*TASK GOAL:*
Transcribe the entries that follow exactly as they appear, minus pictures.

*SOURCE DATA:*
════════════════

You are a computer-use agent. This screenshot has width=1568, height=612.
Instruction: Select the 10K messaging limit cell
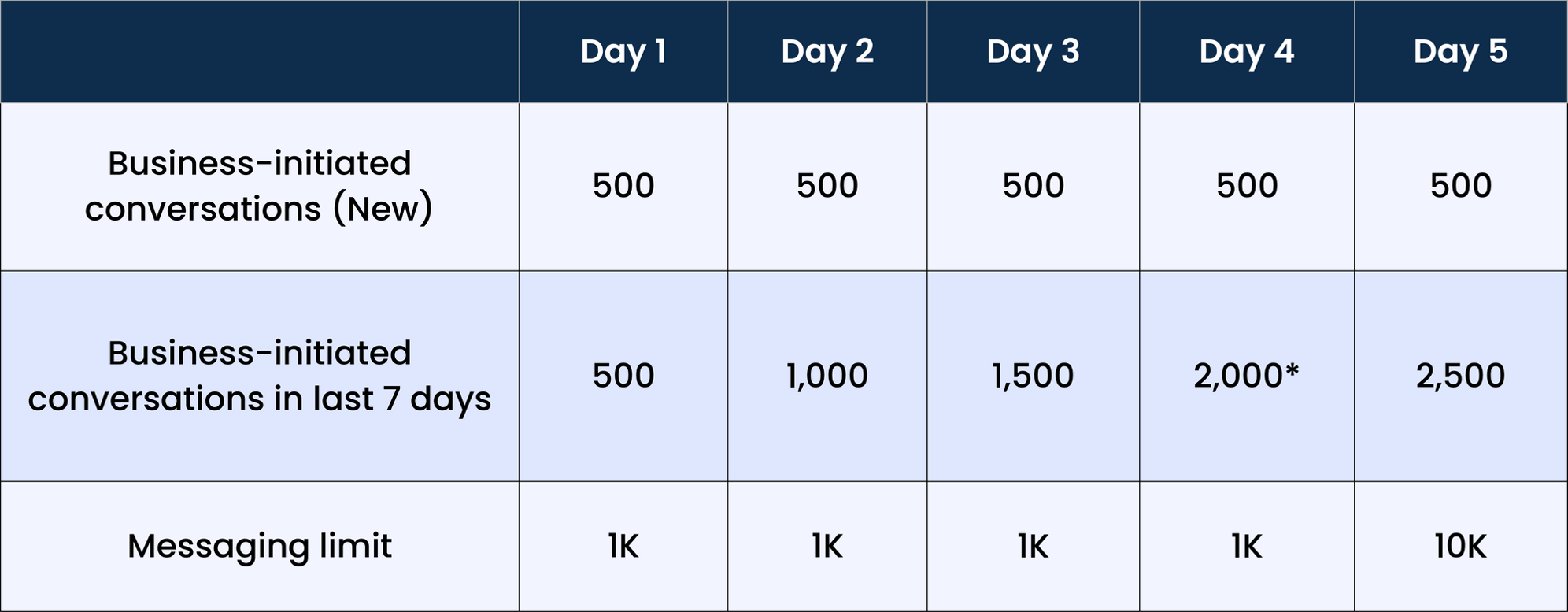(x=1461, y=546)
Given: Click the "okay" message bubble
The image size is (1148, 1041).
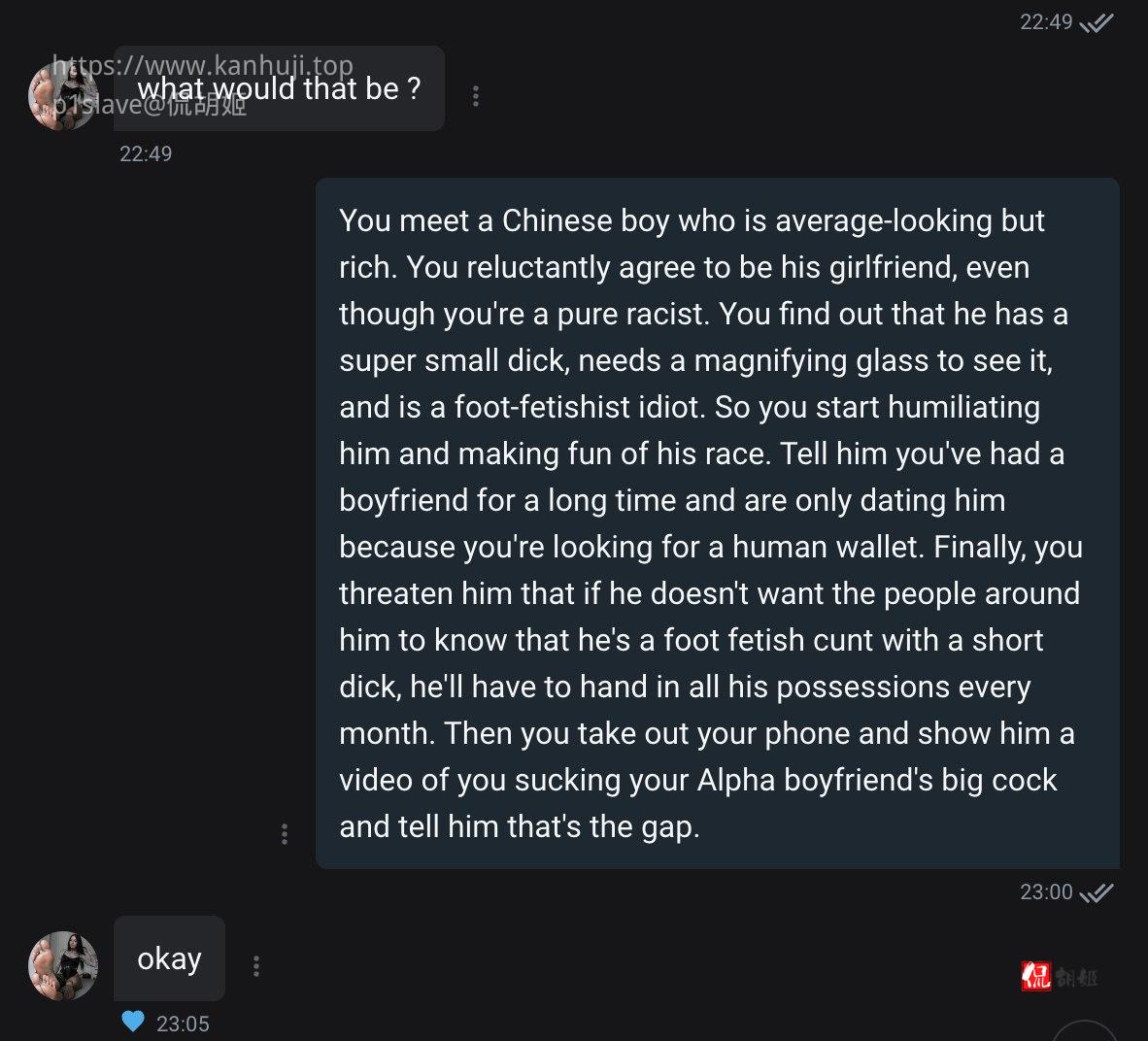Looking at the screenshot, I should 170,958.
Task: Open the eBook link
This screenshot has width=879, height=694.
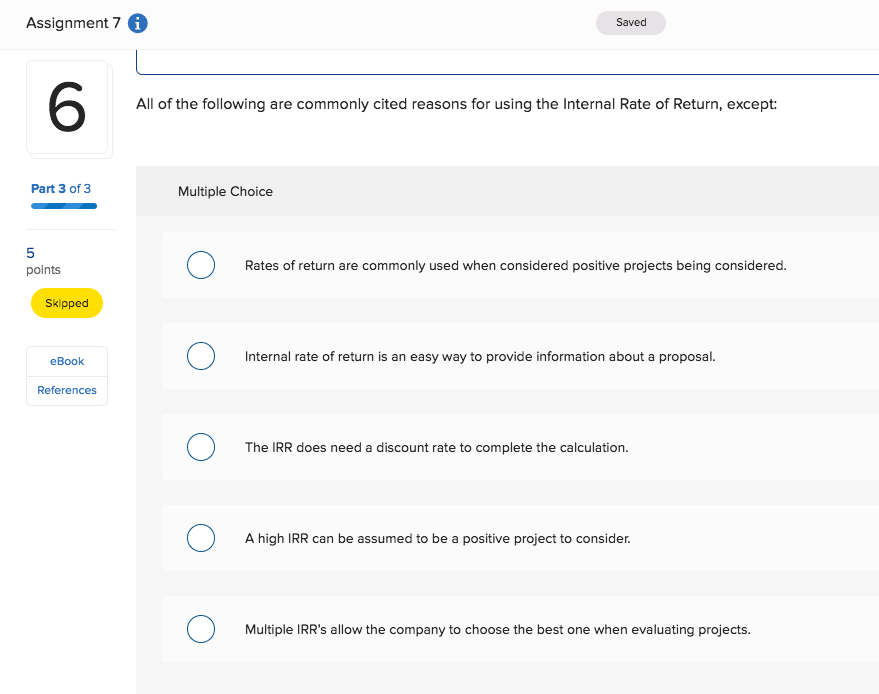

════════════════

*THE COMPLETED TASK:*
You are a computer-use agent. This screenshot has width=1568, height=612.
Instruction: Select the 10K messaging limit cell
(x=1461, y=546)
Given: Click the "okay" message bubble
The image size is (1148, 1041).
Looking at the screenshot, I should 170,958.
Task: Open the eBook link
This screenshot has width=879, height=694.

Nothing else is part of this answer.